_Given passage_
1. An apparatus for providing fuel, the apparatus comprising: a fuel handling portion, the fuel handling portion comprising a fuel tank adapted to store fuel, and a fuel nozzle in fluid communication with the fuel tank and adapted to dispense fuel from the fuel tank; and an air handling portion, the air handling portion comprising an air tank adapted to be filled with pressurized gas from a pressurized gas source and the air handling portion operative to, after the pressurized gas source is removed, apply the pressurized gas from the air tank to the fuel in the fuel tank so as to provide a motive force for dispensing fuel through the fuel nozzle.

2. The apparatus of claim 1, wherein the fuel handling portion comprises a fuel filter.

3. The apparatus of claim 1, wherein the air handling portion comprises a pressure regulator operative to modify a pressure of the pressurized gas from the air tank before it is applied to the fuel in the fuel tank.

4. The apparatus of claim 1, wherein the air handling portion comprises an air filter operative to filter the pressurized gas from the air tank before it is applied to the fuel in the fuel tank.

5. The apparatus of claim 1, further comprising an electronic controller.

6. The apparatus of claim 5, wherein the electronic controller is in signal communication with a detector that allows the electronic controller to determine a composition of fluid received from the fuel tank.

7. The apparatus of claim 6, wherein the determination is based at least in part on an electrical conductivity of the fluid.

_Tasks and exercises_
1) Switch "icon" to "button" in the rows from the line with "Image resolution: width=1456" to the line with "click(587, 629)", and return only those lines with nothing else altered.
2) Proceed with the fuel apparatus claims from where they stop.
The rows have no connection to the fuel apparatus claims.

_Extracted information_
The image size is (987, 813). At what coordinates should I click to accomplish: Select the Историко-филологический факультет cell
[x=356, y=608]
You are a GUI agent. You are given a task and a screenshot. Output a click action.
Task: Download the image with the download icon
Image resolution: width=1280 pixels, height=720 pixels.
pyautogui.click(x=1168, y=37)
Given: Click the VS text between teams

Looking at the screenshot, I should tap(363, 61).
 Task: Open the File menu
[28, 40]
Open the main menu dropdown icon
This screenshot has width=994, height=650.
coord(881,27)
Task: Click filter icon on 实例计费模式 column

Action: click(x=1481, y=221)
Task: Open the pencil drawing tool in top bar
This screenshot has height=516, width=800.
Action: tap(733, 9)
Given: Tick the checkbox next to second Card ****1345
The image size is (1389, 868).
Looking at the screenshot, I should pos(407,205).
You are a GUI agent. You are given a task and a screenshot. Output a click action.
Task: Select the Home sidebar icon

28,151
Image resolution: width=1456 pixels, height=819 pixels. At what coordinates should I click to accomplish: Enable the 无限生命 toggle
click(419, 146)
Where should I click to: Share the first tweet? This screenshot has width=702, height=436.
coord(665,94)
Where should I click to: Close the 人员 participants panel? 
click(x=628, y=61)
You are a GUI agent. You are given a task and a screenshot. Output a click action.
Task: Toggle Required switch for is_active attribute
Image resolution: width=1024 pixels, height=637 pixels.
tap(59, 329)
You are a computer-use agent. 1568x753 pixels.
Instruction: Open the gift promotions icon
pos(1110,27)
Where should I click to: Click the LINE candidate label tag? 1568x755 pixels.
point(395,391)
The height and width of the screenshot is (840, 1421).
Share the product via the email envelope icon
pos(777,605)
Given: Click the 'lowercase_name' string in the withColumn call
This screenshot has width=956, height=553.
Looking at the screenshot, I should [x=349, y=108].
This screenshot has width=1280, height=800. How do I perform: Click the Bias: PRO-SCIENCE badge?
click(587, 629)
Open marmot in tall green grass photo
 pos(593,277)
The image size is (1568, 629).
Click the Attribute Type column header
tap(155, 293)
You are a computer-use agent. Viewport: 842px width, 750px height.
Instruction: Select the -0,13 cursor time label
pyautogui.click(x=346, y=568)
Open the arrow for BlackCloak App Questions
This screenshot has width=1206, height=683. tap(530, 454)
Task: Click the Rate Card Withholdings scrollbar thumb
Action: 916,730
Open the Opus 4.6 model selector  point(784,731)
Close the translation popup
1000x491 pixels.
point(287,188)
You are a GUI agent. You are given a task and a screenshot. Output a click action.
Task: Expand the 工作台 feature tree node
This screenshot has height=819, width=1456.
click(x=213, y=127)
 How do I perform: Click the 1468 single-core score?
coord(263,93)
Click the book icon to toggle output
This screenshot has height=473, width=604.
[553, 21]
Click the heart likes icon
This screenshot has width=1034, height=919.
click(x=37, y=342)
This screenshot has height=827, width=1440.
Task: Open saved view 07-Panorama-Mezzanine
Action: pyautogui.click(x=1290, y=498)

_Results of the exercise_
1)
Image resolution: width=1456 pixels, height=819 pixels. At what coordinates should I click to accomplish: Enable the 无限生命 toggle
click(419, 146)
Where should I click to: Share the first tweet? This screenshot has width=702, height=436.
coord(665,94)
Where should I click to: Close the 人员 participants panel? 
click(x=628, y=61)
You are a GUI agent. You are given a task and a screenshot. Output a click action.
Task: Toggle Required switch for is_active attribute
Image resolution: width=1024 pixels, height=637 pixels.
tap(59, 329)
You are a computer-use agent. 1568x753 pixels.
Instruction: Open the gift promotions button
pos(1110,27)
Where should I click to: Click the LINE candidate label tag? 1568x755 pixels.
point(395,391)
The height and width of the screenshot is (840, 1421).
Share the product via the email envelope button
pos(777,605)
Given: Click the 'lowercase_name' string in the withColumn call
This screenshot has width=956, height=553.
Looking at the screenshot, I should [x=349, y=108].
This screenshot has width=1280, height=800. How do I perform: Click the Bias: PRO-SCIENCE badge?
click(587, 629)

2)
8. The apparatus of claim 5, wherein the electronic controller is operative to control one or more pumps.

9. The apparatus of claim 5, wherein the electronic controller is operative to control one or more motorized selector valves.

10. The apparatus of claim 5, wherein the electronic controller is operative to cause fluids from the fuel tank to be returned back to the fuel tank.

11. The apparatus of claim 5, wherein the electronic controller is operative to cause fluids from the fuel tank to be delivered to a waste container.

12. The apparatus of claim 5, wherein the electronic controller is operative to cause water from a water source to be introduced into the fuel tank.

13. The apparatus of claim 1, wherein the apparatus is at least partially implemented in the form of a rolling cart.

14. A method of providing fuel, the method comprising the steps of: filling a fuel tank with fuel, the fuel tank in fluid communication with a fuel nozzle; pressurizing an air tank with a gas from a pressurized gas source; removing the pressurized gas source; and dispensing the fuel from the fuel tank through the fuel nozzle while allowing pressurized gas from the air tank to provide a motive force for dispensing the fuel.

15. The method of claim 14, further comprising the step of introducing water into the fuel.

16. The method of claim 14, further comprising the steps of introducing water into the fuel tank a plurality of separate times.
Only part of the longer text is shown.